En l’espèce, il est constant que par jugement du 21 novembre 2019, le tribunal judiciaire de CHARLEVILLE MEZIERES a sur l’action publique, déclaré Monsieur [X] coupable des faits d’outrage et de rébellion commis le 10 juillet 2019 au préjudice de Monsieur [D] [E] et de Monsieur [S] [F] et a, sur l’action civile, déclaré leurs constitutions de partie civiles recevables et leur a alloué en réparation de leur préjudice moral une indemnité de 300 euros à chacun outre une indemnité au titre de l’article 475-1 du code de procédure pénale. Cette décision est devenue définitive (certificat de non appel du 14 septembre 2023).
Le 15 février 2024, le Conseil de Monsieur [D] [E] a saisi le FONDS DE GARANTIE DES VICTIMES DES ACTES DE TERRORISME – SERVICE D’AIDE AU RECOUVREMENT DES VICTIMES D’INFRACTIONS pour obtenir le versement de la somme de 300 euros (dommages et intérêts) au bénéfice de son client.
Par ordonnance en date du 20 novembre 2023, Monsieur le Président du Tribunal Judiciaire de CHARLEVILLE-MÉZIÈRES a :
“RELEVONS Mrs [D] [E] et [S] [F] de la forclusion qui leur sera opposée par le FONDS DE GARANTIE SARVI à la demande d’indemnisation qu’ils présenteront,DISONS que le FONDS DE GARANTIE SARVI procédera au règlement des sommes allouées aux victimes des infractions constatés par le jugement prononcé le 21 novembre 2019 par le tribunal correctionnel de CHARLEVILLE MEZIERES.”
Il en résulte que Monsieur [D] [E] a saisi le FGTI-SARVI plus de quatre ans après le jugement rendu par le tribunal correctionnel de CHARLEVILLE-MEZIERES alors même que le texte précité impose aux victimes de saisir le fonds de garantie dans un délai de deux mois en cas d’absence de paiement volontaire des dommages et intérêts et dans un délai d’un an à compter de la décision.

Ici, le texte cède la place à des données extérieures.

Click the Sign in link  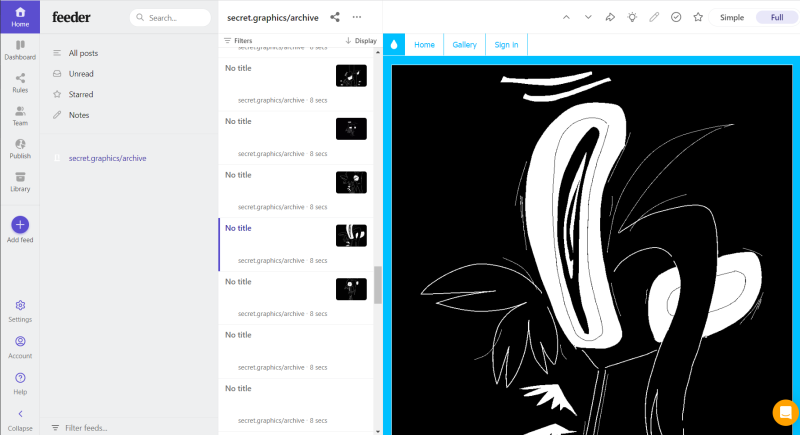[507, 45]
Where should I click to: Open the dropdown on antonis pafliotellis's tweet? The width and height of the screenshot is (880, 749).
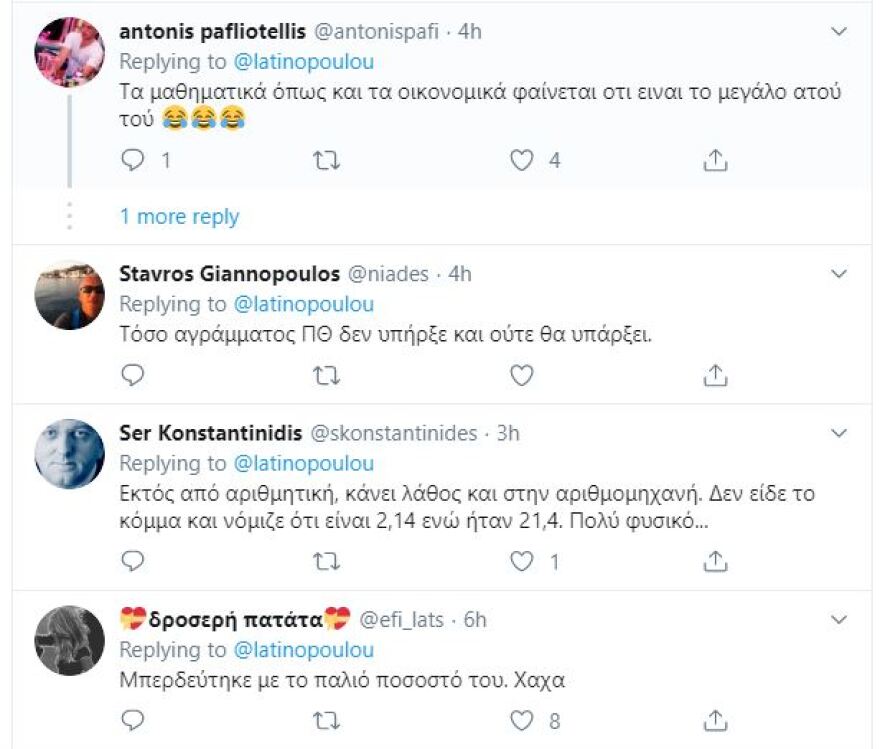pos(838,30)
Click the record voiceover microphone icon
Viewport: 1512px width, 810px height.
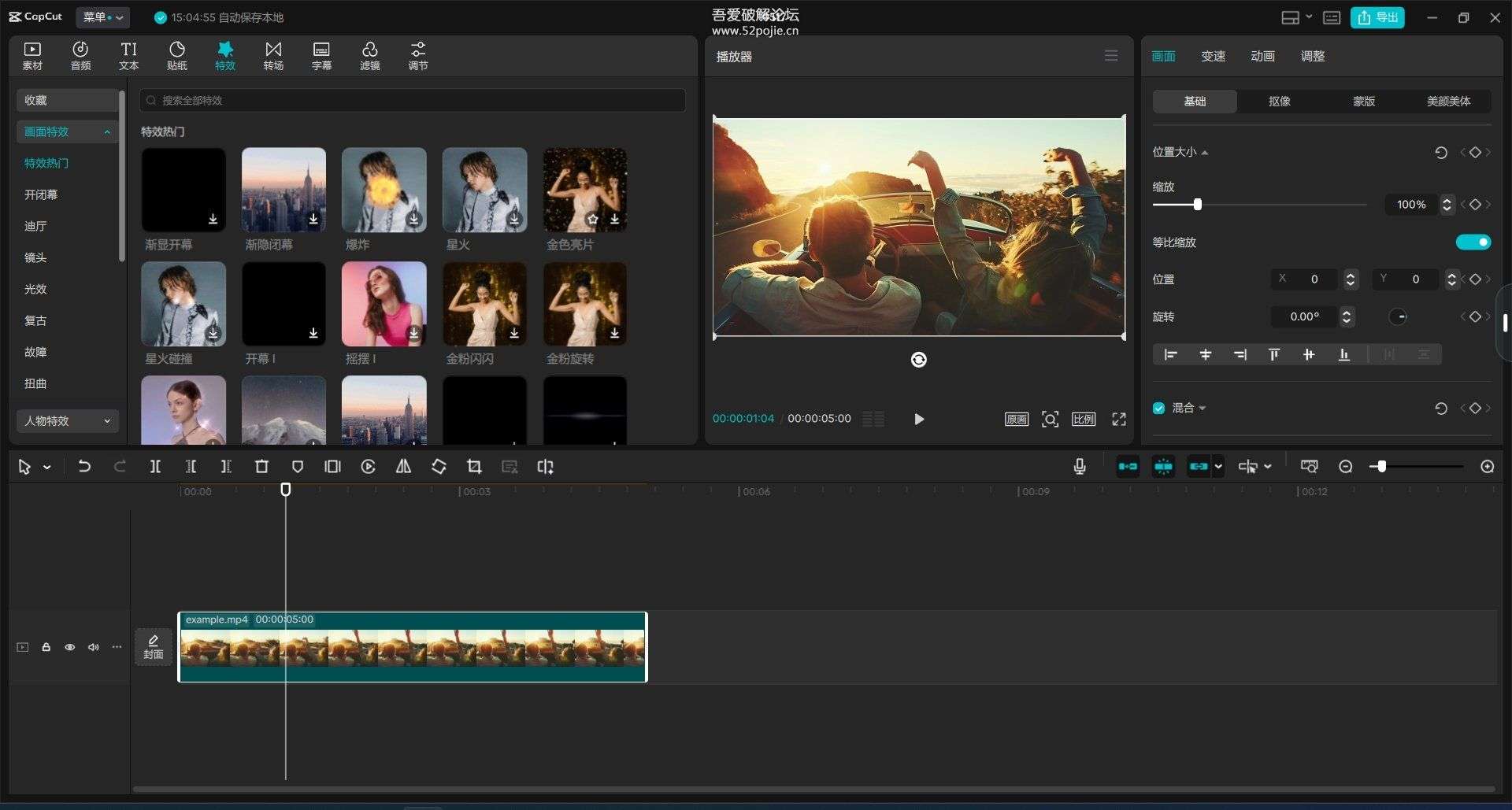[1080, 466]
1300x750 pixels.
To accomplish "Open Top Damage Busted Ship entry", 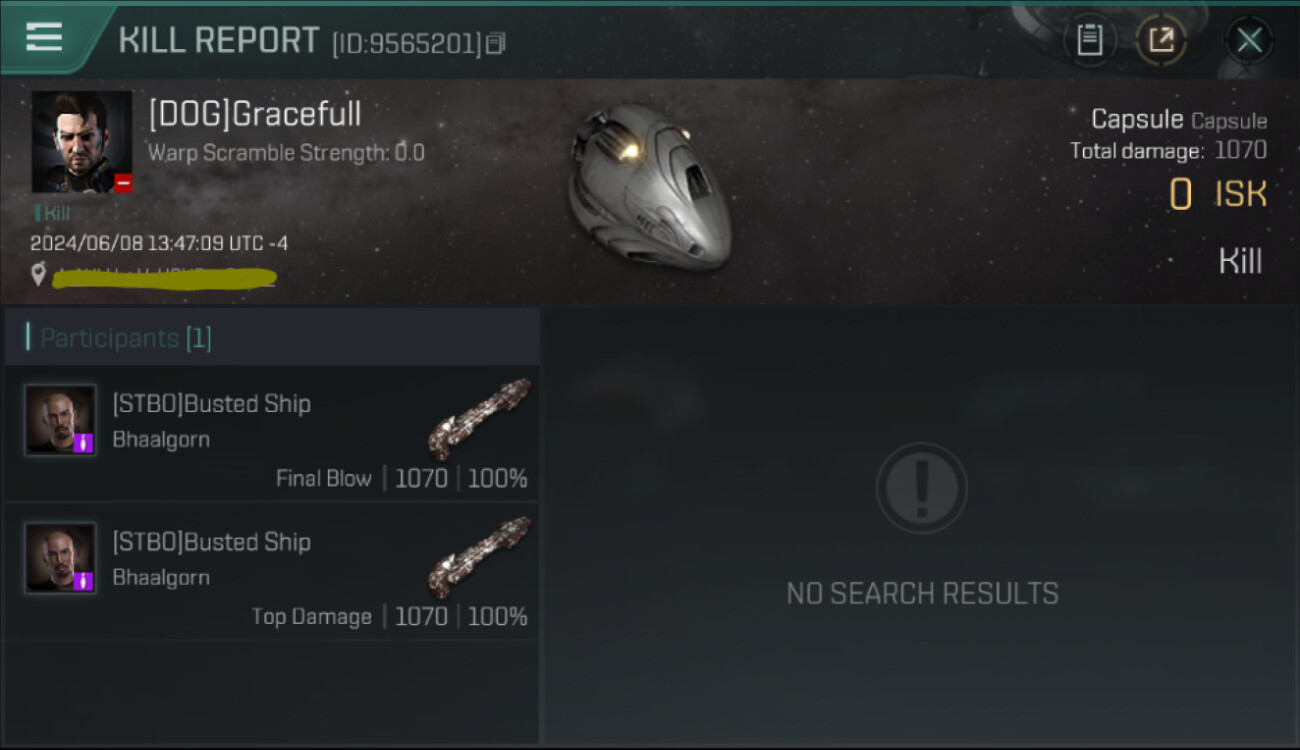I will (272, 572).
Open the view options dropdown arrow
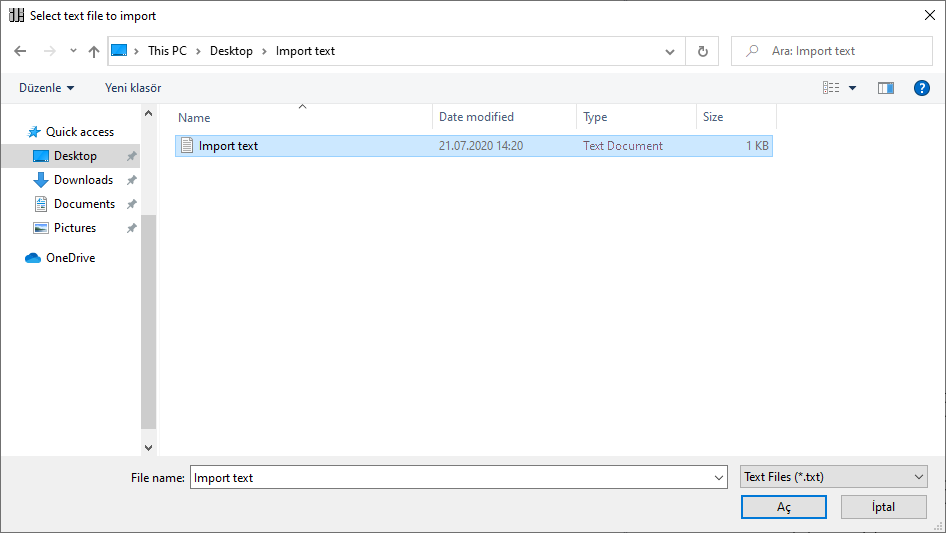The width and height of the screenshot is (946, 533). [853, 88]
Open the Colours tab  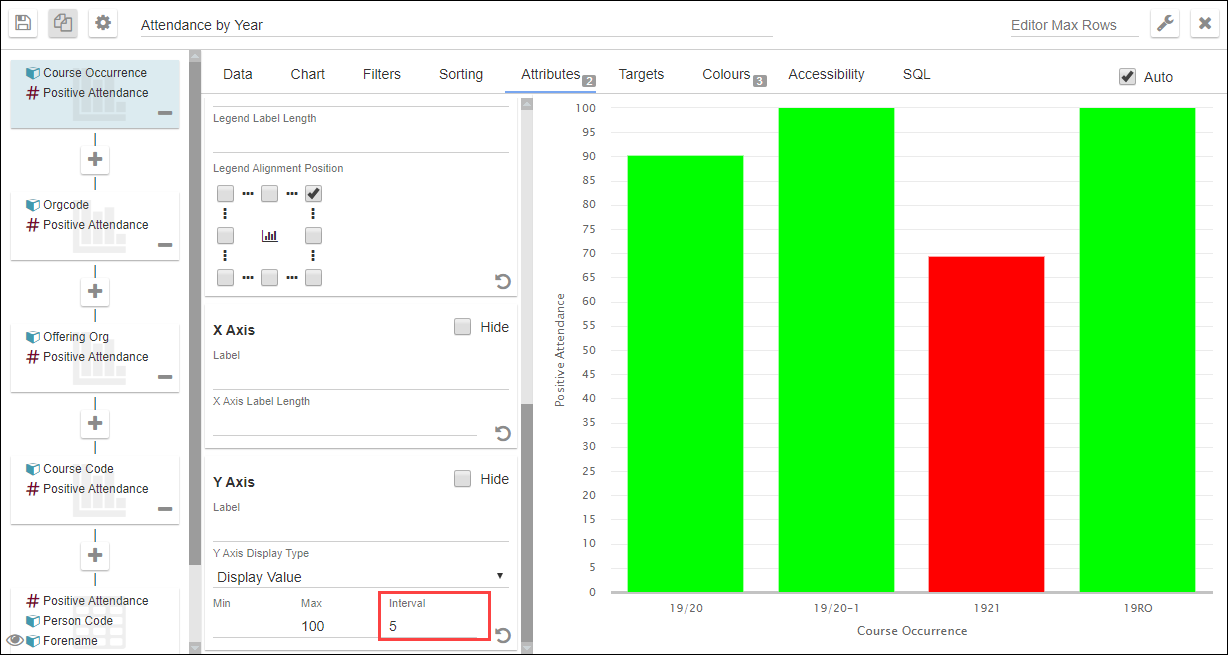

Le jugement était contradictoire à l’égard des parties civiles et mentionne en page 8 l’avis donné par le tribunal aux parties civiles de leur possibilité de saisir dans le délai légal la CIVI ou le SARVI, sous réserve de remplir les conditions.
Le texte prévoit qu’il est possible de relever le délai de forclusion en cas de motif légitime.
Le FGTI-SARVI a demandé à Monsieur [D] [E] de justifier d’un motif légitime justifiant cette demande tardive.
Il n’ait pas justifié de la réponse apportée à cette demande et l’ordonnance du président rendue le 21 novembre 2023 n’en fait pas mention.
Par conséquent, au vu des éléments et pièces du débat, il convient de rétracter l’ordonnance rendue le 20 novembre 2023 par le Président du Tribunal Judiciaire de CHARLEVILLE-MÉZIÈRES.
Sur les mesures accessoires :
L’article 491 du Code de procédure civile dispose que le juge des référés statue sur les dépens.
Selon l’article 696 dudit Code, “la partie perdante est condamnée aux dépens, à moins que le juge, par décision motivée, n’en mette la totalité ou une fraction à la charge d’une autre partie.”
Succombant à l’instance, Monsieur [D] [E] et Monsieur [S] [F] sont condamnés in solidum aux dépens de l’instance.
L’exécution provisoire est de droit.
PAR CES MOTIFS
Nous, président du tribunal judiciaire de CHARLEVILLE-MÉZIÈRES statuant par ordonnance mise à disposition au greffe, réputée contradictoire et rendue en premier ressort ;
RETRACTONS l’ordonnance sur requête du 20 novembre 2023 rendu par le président du Tribunal Judiciaire de CHARLEVILLE-MÉZIÈRES ;
CONDAMNONS in solidum Monsieur [D] [E] et Monsieur [S] [F] aux dépens ;
RAPPELONS que l’exécution provisoire est de droit.
Ainsi fait et ordonné les jour, mois et an susdits. La présente décision a été signée par Jennyfer PICOURY, Présidente du tribunal judiciaire de Charleville-Mézières et Gaétan ROYER, faisant fonction de greffier.